On 5/15/19 at approximately 1040 Staff AAA's annual competency evaluation dated 7/2/18 was reviewed and revealed that two of 22 competency observations (performance indicators #9 and #10) were marked as observed but were not checked (approved) as "performed" (met). One of the performance measures that was not documented as competently performed was, "Packages items to insure sterilization (opens/takes apart instruments before placing items in packages for the autoclave)".

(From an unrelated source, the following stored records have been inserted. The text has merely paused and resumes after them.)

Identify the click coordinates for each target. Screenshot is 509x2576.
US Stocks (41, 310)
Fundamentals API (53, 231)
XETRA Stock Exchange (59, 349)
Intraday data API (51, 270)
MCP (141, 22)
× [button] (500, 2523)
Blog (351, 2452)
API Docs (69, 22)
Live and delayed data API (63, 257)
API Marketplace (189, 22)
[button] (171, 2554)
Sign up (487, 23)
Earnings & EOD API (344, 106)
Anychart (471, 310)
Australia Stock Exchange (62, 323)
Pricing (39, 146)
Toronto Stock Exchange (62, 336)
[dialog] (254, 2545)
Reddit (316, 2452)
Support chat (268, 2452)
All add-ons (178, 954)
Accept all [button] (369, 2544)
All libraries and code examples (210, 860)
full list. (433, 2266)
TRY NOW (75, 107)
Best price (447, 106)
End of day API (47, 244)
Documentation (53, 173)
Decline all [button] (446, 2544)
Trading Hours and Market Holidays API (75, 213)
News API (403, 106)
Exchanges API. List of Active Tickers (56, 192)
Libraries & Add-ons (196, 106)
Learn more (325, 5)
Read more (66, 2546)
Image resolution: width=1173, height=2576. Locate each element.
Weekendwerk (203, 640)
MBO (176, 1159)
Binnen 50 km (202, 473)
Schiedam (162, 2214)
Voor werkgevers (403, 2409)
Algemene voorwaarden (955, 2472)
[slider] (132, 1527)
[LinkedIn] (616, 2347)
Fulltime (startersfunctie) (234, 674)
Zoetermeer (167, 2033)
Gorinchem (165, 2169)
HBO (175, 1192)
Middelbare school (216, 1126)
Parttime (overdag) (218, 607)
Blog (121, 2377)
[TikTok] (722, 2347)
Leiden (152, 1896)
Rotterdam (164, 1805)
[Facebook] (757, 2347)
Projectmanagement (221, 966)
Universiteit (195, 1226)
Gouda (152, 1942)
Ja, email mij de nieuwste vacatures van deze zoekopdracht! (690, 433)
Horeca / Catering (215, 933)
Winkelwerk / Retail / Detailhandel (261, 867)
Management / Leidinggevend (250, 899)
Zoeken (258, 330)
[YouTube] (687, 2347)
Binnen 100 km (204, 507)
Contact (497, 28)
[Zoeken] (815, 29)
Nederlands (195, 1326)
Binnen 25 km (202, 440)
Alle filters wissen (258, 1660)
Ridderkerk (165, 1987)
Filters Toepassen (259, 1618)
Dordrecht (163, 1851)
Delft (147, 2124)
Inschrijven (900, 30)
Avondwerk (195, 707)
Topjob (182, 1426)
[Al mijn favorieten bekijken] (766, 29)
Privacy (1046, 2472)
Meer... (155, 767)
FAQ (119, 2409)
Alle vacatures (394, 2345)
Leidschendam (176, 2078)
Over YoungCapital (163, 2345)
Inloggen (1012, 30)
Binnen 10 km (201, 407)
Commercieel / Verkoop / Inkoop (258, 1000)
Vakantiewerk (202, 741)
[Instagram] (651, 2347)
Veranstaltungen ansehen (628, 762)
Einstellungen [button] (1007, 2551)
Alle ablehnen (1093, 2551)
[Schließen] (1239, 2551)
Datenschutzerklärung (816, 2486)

On 5/15/19 at approximately 1100 the CSS Manager Staff EE was interviewed and asked about Staff AAA's competency evaluation on 7/2/18. Staff EE stated that he did not remember. Staff EE stated that maybe he was called away to do something while he was doing the evaluation and did not finish the observations of items #9 and #10 in the evaluation and that is why he didn't document that Staff AAA performed these competently. Staff AAA stated that he went to the out patient surgery site CSS several times a week and frequently observed Staff AAA at work and felt that Staff AAA always met expectations for competency and proficiency in decontamination and sterilization of surgical instruments. When asked about the observed concerns, Staff EE stated, "Maybe (Staff AAA) was having an off day."

On 5/15/19 at 1615 review of the provided facility policy entitled, "INF - Sterilization and Disinfection", (no date indicated) revealed the following statements,

"All instruments are to be opened and disassembled prior to sending through the washer/decontaminator."

"All instruments are to be opened and disassembled prior to sterilization."

"An internal indicator should also be placed in the corner of single level trays and on each level of multi-level trays."